World literature, concerned with the circulation of literature outside its place and culture of origin, has long privileged The Thousand and One Nights as a site of exchange between Arabic and European letters. Recent works even suggest that tales from the Arabic story collection and their analogues in European literature represent versions of the “same” stories. Closer scrutiny of such perceived resonances, however, suggests the need to look elsewhere for closer possible mediating or parallel texts in Arabic letters. Perceived European analogues to the frame narrative of The Thousand and One Nights, for instance, bear a closer resemblance to the frame of the One Hundred and One Nights, sharing its theme of beauty.

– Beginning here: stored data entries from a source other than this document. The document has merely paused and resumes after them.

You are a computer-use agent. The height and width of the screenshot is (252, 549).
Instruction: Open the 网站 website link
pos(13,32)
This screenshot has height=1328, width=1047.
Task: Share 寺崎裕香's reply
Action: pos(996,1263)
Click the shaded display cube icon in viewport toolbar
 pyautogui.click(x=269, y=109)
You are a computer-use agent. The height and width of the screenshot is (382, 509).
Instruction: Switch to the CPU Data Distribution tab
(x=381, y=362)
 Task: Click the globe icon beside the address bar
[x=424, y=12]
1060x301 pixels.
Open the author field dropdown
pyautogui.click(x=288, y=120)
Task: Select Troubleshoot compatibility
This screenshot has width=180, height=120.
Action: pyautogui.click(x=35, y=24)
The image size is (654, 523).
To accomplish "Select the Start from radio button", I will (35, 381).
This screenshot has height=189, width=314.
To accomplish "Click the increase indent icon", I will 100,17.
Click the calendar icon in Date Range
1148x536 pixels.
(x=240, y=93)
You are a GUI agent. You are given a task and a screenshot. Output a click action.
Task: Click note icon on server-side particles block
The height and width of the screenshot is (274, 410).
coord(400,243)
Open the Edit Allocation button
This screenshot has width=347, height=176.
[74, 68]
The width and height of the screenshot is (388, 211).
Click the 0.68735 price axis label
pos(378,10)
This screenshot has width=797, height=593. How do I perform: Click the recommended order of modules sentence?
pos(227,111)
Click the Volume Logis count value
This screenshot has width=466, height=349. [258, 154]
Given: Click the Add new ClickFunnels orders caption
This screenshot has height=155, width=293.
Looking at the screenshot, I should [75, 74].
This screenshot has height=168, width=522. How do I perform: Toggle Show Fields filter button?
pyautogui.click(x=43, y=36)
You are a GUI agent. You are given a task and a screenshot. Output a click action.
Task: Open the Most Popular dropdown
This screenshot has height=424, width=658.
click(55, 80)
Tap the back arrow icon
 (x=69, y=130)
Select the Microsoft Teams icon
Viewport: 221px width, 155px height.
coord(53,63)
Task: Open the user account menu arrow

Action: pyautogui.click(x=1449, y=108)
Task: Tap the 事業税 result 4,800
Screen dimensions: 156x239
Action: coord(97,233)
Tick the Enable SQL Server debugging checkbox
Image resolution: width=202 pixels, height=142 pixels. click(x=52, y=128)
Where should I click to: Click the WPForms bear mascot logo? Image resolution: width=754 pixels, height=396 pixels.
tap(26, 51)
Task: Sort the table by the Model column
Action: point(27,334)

The long overdue translation of the One Hundred and One Nights into English makes this investigation timely for the scholar of world literature. The English translation caps the momentum of a global revival of interest in the story collection, which has added to the first translation into French more recent versions in Russian, German, Japanese, and Portuguese. These translations represent an advancement of knowledge regarding the story collection through a new edition of the Arabic text and the critical apparatus of introductions and critical notes. For scholars of world literature a crucial question is whether this new knowledge will illuminate the travel of tales between European letters and the story collection. At issue is the hypothesis of the Maghrebi character of One Hundred and One Nights, and whether the presence of the story collection in the western region of the Arab world may indicate a greater likelihood of the dissemination of tales between its corpus and European letters. No clear consensus on this question has emerged. While some scholars are confident in asserting both the relative antiquity and Maghrebi origin of the One Hundred and One Nights in relation to The Thousand and One Nights, others are less persuaded on both points. If the story collection does not date as far back as the thirteenth century CE as one translator posits, and if there can only be certainty of its presence in the Maghreb in the eighteenth and later centuries (the date of later manuscripts), it would be premature to conclude its tales influenced medieval European letters, rather than vice versa, or that analogue tales share an older common source.